Specifically, as mentioned above the one involving computing curvature at each element using its neighbouring two elements, and then imediately using that result to update the next row of the array before performing its own curvature "update." I was able to implement a non-recursive version (each row fails to consider its "updated self" from the prior row) of the curvature operation using ndimage generic_filter. Given the uneven grid, I have unique coefficients (kernel weights) for each triplet in the kernel footprint (instead of always using [1,-2,1] for y'' if I had a uniform grid). This last part has already forced me to use a spatial filter from ndimage rather than a 1d convolution. I'll point out, something conceptually similar was discussed in this math.exchange post, and it seems to me only the third response saliently addressed the difference between mathematical notion of "convolution" which should be associative from general spatial filtering kernels that would require two sequential filtering operations or a cleverly merged kernel.
In any case this does not seem to actually address my concern as it is not about 2D recursion filtering but rather having a backwards looking kernel footprint. Additionally, I think I've concluded it is not applicable in that this only allows for "recursion" (backward looking kernel footprints in the spatial filtering world) in a manner directly proportional to the size of the recursion. Meaning if I wanted to filter each of n rows incorporating calculations on all prior rows, it would require a convolution kernel far too big (for my n anyways). If I'm understanding all this correctly, a recursive linear filter is algorithmically more efficient in that it returns (for use in computation) the result of itself applied over the previous n samples (up to a level where the stability of the algorithm is affected) using another companion vector (z). In my case, I would only need to look back one step at output signal y[n-1] to compute y[n] from curvature at x[n] as the rest works itself out like a cumsum. signal.lfilter works for this, but I can't used that to compute curvature, as that requires a kernel footprint that can "see" at least its left and right neighbors (pixels), which is how I ended up using generic_filter.
It seems to me I should be able to do both simultaneously with one filter namely spatial and recursive filtering; or somehow I've missed the maths of how this could be mathematically simplified/combined (convolution of multiples kernels?).
It seems like this should be a common problem, but perhaps it is rarely relevant to do both at once in signal processing and image filtering.
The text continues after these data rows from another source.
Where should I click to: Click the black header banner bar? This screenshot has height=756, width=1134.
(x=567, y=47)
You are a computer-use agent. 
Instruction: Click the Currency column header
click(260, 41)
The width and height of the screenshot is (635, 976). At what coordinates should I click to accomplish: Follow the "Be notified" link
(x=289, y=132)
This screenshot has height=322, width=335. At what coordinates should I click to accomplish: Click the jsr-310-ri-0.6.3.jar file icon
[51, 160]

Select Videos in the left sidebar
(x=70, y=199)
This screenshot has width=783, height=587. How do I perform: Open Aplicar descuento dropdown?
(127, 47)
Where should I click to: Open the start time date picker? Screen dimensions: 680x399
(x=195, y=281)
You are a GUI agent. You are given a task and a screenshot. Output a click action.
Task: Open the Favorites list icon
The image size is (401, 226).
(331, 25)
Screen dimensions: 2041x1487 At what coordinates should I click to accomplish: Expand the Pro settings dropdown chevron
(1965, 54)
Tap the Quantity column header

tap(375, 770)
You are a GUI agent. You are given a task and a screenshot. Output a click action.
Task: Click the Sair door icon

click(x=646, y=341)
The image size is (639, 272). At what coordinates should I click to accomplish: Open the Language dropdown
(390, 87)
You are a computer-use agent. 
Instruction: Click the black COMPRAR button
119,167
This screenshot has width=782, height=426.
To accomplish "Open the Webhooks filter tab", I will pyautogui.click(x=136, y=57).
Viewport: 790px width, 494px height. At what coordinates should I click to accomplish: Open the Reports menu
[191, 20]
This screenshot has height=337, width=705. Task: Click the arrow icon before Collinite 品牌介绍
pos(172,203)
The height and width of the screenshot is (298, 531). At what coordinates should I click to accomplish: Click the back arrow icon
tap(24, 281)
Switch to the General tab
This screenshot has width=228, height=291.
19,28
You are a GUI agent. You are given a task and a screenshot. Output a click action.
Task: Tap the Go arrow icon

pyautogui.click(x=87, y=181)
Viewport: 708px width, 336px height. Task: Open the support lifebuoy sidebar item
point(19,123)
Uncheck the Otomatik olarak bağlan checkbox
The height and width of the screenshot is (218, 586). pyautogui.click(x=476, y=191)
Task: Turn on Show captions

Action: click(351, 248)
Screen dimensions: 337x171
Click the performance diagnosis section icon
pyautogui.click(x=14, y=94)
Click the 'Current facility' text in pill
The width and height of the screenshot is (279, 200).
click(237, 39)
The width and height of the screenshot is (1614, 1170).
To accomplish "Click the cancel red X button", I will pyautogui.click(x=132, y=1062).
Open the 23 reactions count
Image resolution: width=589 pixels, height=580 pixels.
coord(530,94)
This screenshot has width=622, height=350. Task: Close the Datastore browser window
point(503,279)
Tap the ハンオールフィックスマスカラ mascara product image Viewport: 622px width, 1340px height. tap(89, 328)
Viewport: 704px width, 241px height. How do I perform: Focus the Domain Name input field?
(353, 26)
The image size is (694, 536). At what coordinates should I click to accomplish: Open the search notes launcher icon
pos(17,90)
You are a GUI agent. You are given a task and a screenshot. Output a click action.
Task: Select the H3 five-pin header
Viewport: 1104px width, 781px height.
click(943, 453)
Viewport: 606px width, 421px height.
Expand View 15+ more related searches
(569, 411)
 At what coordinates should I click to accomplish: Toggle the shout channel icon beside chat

Perhaps this is why you don't use signals libraries solely to implement a fast monte carlo simulation; though it seems less esoteric than using a tensor math library to implement a recursive neural network scan ... which I'm attempting to do right now.
EDIT: For those familiar with the theoretical side of DSP, I know that what I am describing, the process of designing a recursive filters with arbitrary impulse responses, is achieved by employing a mathematical technique called the z-transform which I understand is generally used for two things:
converting between the recursion coefficients and the frequency response
combining cascaded and parallel stages into a single filter
Both are exactly what I am trying to accomplish.
Also, reworded title away from FIR / IIR because those imply specific definitions of "recursion" and may be confusing / misnomer.